Page text:
Start of Block

This is the joint where your pelvis and sacrum meet. The pelvis is two bones and the sacrum is like a wedge driven between the two bones. The are the foundation of the spine. What we commonly see is what is called SI dysfunction, where one pelvis tips either forward or backward excessively, shearing the nerves that exit the sacrum. This will give you the appearance of having one leg longer than the other. This is easily corrected with what is called a ‘muscle energy technique’ or ‘MET’ for short.
The piriformis muscle is a small, rope-like muscle that originates from your sacrum and attaches to your greater trochanter (hip bone). The thick sciatic nerve courses underneath this muscle. Under the nerve is bone. So if the piriformis is tight (which it commonly is) it can compress the nerve into the bone. Some unlucky individuals are even born with a nerve that perforates the piriformis muscle making it more difficult to deal with.
This occurs when something pinches the rotator cuff or the bursa when reaching overhead or behind the back. The shoulder is a ball and socket joint, and the rotator cuff sits on top of the ball. There is a joint that sits on top of the ball for protection, and it is where the collar bone meets the spine of the scapula (AC joint). When reaching overhead, the rotator cuff bumps up against AC joint. There could be a number of causes to this. The mechanics of a ball and socket joint are such that when reaching up, the ball is supposed to descend down. Commonly, a tightens develops on the bottom side of the shoulder capsule which surrounds the shoulder joint. This tightness prevents the ball from descending down when reaching up. What happens instead is that the ball rises with the arm and the rotator cuff is pinched at the AC joint. There are other conditions that can cause or contribute to this such as congenital anomalies and posture.
Labral tears/Bicep tears
These are coupled together because the bicep has two heads. The long head of the bicep goes through the shoulder joint and inserts into the labrum. The labrum of the shoulder lines the socket of the joint to deepen it for more joint congruence. When the long head of the bicep contract, it tugs on the labrum. The labrum is commonly injured from trauma to the shoulder, a forceful pull on the arm, or falling on an outstretched hand (FOOSH injury).

End of Block

Data records:
Start of Block

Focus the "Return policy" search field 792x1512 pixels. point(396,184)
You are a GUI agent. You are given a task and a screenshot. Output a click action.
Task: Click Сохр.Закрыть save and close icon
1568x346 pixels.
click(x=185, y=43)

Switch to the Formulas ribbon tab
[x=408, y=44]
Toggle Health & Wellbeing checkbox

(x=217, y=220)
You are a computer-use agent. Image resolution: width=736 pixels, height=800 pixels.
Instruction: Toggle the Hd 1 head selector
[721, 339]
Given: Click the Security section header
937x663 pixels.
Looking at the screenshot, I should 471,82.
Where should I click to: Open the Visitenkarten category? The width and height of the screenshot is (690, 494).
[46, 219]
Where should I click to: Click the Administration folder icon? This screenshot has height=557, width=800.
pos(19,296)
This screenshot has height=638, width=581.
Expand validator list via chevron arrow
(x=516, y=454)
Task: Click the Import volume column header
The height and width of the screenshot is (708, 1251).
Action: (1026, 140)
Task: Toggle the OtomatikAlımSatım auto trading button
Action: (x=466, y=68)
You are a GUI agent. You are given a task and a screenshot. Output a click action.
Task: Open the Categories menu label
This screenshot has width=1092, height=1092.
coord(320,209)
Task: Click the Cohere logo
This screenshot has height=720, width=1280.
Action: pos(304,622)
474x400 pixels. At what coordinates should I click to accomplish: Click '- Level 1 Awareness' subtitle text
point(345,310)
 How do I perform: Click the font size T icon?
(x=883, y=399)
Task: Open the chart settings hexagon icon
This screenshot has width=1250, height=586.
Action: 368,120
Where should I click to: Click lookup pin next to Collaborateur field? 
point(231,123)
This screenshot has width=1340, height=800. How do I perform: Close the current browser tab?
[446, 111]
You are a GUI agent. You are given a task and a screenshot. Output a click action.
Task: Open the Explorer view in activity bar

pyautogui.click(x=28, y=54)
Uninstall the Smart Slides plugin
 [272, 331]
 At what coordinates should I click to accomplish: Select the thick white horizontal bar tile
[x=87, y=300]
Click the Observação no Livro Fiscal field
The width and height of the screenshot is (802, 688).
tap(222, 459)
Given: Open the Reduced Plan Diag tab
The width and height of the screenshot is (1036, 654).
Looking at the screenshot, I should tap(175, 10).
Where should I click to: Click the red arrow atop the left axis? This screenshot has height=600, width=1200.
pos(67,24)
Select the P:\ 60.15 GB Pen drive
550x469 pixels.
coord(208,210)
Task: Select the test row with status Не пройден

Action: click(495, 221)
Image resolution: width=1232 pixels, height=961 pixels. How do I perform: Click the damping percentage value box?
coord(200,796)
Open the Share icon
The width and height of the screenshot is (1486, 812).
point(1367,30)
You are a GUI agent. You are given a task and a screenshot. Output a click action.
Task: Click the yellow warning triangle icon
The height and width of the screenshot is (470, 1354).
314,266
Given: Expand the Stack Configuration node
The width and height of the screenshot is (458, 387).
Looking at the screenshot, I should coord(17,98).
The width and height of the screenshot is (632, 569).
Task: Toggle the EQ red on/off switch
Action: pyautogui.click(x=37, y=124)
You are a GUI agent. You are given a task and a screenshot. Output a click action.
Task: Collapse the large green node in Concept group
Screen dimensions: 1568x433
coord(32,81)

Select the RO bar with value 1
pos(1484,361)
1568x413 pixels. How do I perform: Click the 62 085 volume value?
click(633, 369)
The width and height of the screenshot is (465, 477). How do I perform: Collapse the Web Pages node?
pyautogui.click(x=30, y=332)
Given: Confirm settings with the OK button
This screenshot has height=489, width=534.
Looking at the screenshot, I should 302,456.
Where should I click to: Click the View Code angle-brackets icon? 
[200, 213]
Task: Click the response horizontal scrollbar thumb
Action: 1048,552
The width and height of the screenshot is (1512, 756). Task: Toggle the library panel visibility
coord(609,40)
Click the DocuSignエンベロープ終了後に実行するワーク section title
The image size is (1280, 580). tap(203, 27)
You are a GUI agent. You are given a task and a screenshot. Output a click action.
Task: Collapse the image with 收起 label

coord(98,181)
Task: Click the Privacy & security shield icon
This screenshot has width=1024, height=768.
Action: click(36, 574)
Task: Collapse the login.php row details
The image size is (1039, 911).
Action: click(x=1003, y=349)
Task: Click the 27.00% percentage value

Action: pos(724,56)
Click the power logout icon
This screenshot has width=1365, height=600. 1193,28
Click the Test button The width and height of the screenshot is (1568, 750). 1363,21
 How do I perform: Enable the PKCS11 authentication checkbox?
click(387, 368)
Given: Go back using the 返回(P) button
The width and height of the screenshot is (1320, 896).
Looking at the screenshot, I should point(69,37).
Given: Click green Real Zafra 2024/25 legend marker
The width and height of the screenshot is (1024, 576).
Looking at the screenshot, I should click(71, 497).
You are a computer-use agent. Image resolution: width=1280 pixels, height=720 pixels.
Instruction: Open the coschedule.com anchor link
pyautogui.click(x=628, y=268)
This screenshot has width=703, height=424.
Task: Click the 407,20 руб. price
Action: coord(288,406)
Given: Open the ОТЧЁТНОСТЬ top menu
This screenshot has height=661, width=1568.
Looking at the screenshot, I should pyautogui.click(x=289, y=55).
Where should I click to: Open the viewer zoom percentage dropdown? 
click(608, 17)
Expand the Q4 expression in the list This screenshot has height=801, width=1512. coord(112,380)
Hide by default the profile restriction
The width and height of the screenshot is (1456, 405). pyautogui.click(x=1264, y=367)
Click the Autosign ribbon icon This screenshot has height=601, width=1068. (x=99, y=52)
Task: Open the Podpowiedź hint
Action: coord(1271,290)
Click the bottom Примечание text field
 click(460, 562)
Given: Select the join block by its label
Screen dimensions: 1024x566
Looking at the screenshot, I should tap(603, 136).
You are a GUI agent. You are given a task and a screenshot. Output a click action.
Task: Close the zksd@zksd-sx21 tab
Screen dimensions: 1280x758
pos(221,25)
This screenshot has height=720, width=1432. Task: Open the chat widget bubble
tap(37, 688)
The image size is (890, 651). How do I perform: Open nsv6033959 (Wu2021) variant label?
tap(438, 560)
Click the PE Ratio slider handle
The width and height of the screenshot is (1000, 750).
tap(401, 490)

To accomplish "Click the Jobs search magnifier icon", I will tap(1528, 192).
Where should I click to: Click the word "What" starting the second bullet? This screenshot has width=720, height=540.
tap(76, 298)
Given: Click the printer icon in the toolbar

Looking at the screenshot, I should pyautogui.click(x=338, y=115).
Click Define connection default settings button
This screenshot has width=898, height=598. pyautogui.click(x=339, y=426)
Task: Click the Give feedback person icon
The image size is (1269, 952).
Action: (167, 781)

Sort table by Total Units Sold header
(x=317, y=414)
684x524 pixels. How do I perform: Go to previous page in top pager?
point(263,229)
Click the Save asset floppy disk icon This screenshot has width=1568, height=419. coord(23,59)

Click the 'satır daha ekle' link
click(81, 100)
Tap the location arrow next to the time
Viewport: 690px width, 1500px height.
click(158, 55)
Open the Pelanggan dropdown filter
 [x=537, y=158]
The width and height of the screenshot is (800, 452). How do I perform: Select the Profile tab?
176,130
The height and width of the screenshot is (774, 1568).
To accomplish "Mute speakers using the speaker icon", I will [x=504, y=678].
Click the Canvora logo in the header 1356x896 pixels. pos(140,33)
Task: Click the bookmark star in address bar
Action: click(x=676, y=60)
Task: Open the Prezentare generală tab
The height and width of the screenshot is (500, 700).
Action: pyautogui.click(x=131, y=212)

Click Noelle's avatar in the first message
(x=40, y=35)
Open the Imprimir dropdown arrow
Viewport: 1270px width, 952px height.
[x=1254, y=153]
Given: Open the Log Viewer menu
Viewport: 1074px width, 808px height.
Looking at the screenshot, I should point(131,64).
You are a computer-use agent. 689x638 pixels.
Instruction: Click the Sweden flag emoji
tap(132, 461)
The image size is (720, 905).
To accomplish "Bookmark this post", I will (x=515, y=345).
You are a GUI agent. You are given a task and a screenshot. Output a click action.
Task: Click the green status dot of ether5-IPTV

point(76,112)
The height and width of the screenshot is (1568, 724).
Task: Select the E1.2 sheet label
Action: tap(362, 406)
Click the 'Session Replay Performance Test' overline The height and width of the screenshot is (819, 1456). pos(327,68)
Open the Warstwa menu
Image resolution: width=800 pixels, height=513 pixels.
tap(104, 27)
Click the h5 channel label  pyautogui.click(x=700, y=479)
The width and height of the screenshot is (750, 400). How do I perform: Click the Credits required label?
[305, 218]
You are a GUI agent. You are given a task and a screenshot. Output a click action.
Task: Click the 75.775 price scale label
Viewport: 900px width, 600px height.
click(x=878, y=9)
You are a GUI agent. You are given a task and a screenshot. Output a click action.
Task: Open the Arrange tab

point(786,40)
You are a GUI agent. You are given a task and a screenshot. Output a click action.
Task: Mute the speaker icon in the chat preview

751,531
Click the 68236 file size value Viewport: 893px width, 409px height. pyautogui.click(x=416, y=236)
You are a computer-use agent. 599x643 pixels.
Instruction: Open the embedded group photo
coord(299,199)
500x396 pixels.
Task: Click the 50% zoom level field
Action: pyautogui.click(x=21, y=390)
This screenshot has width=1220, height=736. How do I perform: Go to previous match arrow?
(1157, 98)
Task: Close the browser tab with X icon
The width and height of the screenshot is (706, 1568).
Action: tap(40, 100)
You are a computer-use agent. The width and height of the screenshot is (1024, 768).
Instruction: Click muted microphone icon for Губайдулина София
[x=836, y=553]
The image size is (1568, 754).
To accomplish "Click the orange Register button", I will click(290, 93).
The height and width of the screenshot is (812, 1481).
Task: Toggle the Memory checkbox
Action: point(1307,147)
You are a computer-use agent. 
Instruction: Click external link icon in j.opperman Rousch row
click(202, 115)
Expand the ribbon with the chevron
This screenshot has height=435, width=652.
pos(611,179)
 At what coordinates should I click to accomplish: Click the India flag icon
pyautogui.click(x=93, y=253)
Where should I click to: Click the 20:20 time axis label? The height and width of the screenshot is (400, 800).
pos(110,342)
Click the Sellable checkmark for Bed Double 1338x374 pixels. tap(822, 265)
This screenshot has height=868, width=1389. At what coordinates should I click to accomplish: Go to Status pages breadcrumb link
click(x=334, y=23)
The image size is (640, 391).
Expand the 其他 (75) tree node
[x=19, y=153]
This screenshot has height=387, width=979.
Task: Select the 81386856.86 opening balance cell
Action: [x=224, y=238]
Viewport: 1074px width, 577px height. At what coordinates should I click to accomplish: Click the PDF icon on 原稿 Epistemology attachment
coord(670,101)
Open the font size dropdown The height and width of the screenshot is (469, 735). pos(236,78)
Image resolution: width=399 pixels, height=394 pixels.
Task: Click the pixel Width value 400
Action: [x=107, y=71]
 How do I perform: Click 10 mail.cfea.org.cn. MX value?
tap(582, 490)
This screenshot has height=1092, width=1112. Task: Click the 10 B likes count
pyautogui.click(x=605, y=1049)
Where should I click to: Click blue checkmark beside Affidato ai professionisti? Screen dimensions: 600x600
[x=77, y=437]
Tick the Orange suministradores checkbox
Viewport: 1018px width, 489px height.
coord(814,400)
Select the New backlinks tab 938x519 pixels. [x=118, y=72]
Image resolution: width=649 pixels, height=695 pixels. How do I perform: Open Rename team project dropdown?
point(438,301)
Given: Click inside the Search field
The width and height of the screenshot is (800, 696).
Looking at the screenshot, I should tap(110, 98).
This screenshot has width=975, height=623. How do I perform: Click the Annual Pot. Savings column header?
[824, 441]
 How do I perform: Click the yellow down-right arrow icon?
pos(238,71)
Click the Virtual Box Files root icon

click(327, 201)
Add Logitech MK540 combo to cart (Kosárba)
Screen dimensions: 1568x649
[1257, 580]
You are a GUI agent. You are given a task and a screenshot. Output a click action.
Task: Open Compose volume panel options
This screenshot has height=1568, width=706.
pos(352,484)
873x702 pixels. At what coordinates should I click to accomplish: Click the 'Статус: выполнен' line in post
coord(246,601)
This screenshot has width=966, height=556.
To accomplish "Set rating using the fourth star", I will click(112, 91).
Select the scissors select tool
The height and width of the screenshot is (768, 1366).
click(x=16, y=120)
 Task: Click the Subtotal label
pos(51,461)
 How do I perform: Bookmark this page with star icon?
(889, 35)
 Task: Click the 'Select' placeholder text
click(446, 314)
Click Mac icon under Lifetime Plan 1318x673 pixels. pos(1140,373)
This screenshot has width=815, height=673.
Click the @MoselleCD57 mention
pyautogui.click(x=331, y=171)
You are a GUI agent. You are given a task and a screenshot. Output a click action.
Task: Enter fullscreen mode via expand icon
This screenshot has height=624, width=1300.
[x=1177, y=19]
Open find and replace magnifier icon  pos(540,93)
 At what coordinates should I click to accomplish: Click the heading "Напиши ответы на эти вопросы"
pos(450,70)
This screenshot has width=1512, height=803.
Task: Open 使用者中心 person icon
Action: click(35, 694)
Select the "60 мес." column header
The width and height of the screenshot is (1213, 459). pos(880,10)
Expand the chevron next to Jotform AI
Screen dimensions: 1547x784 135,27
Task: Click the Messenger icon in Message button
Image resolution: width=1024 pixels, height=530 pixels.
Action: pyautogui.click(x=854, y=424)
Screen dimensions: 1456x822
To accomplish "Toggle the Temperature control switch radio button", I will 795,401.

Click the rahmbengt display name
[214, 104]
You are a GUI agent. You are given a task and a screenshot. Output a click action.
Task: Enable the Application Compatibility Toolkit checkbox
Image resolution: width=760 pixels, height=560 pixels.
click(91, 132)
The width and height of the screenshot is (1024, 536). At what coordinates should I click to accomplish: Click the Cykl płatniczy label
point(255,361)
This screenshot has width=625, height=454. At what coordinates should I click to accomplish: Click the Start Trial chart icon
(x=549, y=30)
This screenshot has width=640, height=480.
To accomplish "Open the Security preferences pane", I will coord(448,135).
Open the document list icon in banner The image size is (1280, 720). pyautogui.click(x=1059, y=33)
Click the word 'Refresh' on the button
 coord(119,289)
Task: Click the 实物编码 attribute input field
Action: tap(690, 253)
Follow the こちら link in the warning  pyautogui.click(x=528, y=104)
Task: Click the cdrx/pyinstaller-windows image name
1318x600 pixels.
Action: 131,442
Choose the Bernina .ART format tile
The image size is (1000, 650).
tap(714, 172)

End of Block

Work to complete:
A) Answer these questions from the passage on joint and muscle conditions:
(i) What does the text compare the sacrum to?
(ii) Where does the piriformis muscle attach?
(iii) What does the abbreviation FOOSH stand for?
B) Retype the part of the passage on joint and muscle conditions starting with "Labral tears/Bicep tears" and going on through "hand (FOOSH injury).".

Responses by item number:
A)
(i) A wedge driven between the two bones of the pelvis.
(ii) The greater trochanter (hip bone).
(iii) Falling on an outstretched hand.

B)
Labral tears/Bicep tears
These are coupled together because the bicep has two heads. The long head of the bicep goes through the shoulder joint and inserts into the labrum. The labrum of the shoulder lines the socket of the joint to deepen it for more joint congruence. When the long head of the bicep contract, it tugs on the labrum. The labrum is commonly injured from trauma to the shoulder, a forceful pull on the arm, or falling on an outstretched hand (FOOSH injury).